The authors of GCC were not stupid. They understood that these optimizations can be important for performance, and that's why they implemented them. When this came up on the mailing list several years ago, Ian Lance Taylor found several places this optimization was kicking in in GCC itself.

It is not OK to just randomly avoid doing optimizations allowed by the C standard because they might trigger bugs. C depends on undefined behavior for performance. You depend on these compiler optimizations to get good performance out of the programs you run every day.


It is not OK to just randomly avoid doing optimizations allowed by the C standard because they might trigger bugs. C depends on undefined behavior for performance. You depend on these compiler optimizations to get good performance out of the programs you run every day.

Geoff offers a simple succinct example of optimizing based on undefined behavior in another comment in this thread: https://news.ycombinator.com/item?id=11147068

I tested with GCC, Clang, MSVC, and ICC, and found that only GCC removed the checks and optimized the function down to a constant. Clang, MSVC, and ICC instead generated code that matched the programmer's clear intent.

Are you sure they would be better compilers if they matched GCC's behavior here? I agree the GCC authors are far from stupid, but I think there might be a difference in philosophy here rather than just a missed opportunity for optimization.


> Are you sure they would be better compilers if they matched GCC's behavior here?

I don't know. Measure it on SPECINT or something.


My point is that we are talking about basic types in C. Something you should learn in your first few hours with the language. It's not some arcane thing like what happens in the pre-processor if you nest things or what happens in some rarely used library function in some never occurring edge case.


In my experience most people don't get exposed to underflows and overflows when learning programming. It's not until they hit a bug that they actually find out overflows and underflows exist. Then, in my experience they don't go read the spec. They ask a co-worker or google it. They may or may not end up with the correct answer vs an answer that works at the moment.

I've used C since the mid 80s and C++ since the late 90s. Overflow for me always worked as a normal 2's compliment overflow on every project from 1985 to 2011 so I had no reason to question that it might be undefined.... until it was. Even more interesting is when asking a mailing list of 200+ C++ experts, the answers for how to actually detect overflow where all over the place. Meaning no one really knew for sure the spec correct way to check even though they were all C++ guys with +15 years experience

There's all kinds of details to languages that are buried in a spec but are not something that comes up "in your first few hours with the language".
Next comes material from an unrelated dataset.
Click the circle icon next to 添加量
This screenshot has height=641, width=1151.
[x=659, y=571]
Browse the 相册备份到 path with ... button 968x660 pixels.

The problem with the C standard is that most programmers treat C as portable assembler whereas from the beginning the group that wrote the standard tried to make it a proper, abstract high-level language.

So we got an enormous disconnect between what programmers expect and what the language really offers.

For a long time, compilers would side with the programmers making sure that optimisations would not break common idiom.

A number of years gcc left that path. So now, for system code, certainly if the code has to be secure, it is better to avoid gcc.

The C standard is in some areas extremely complex, and it doesn't make sense to expect all programmers to completely understand what is essentially a broken standard.


Perhaps we should even leave C as a language for system code. (System code has to be correct and secure first. Optimization for speed comes second, and is only needed for a few small, very hot code paths.)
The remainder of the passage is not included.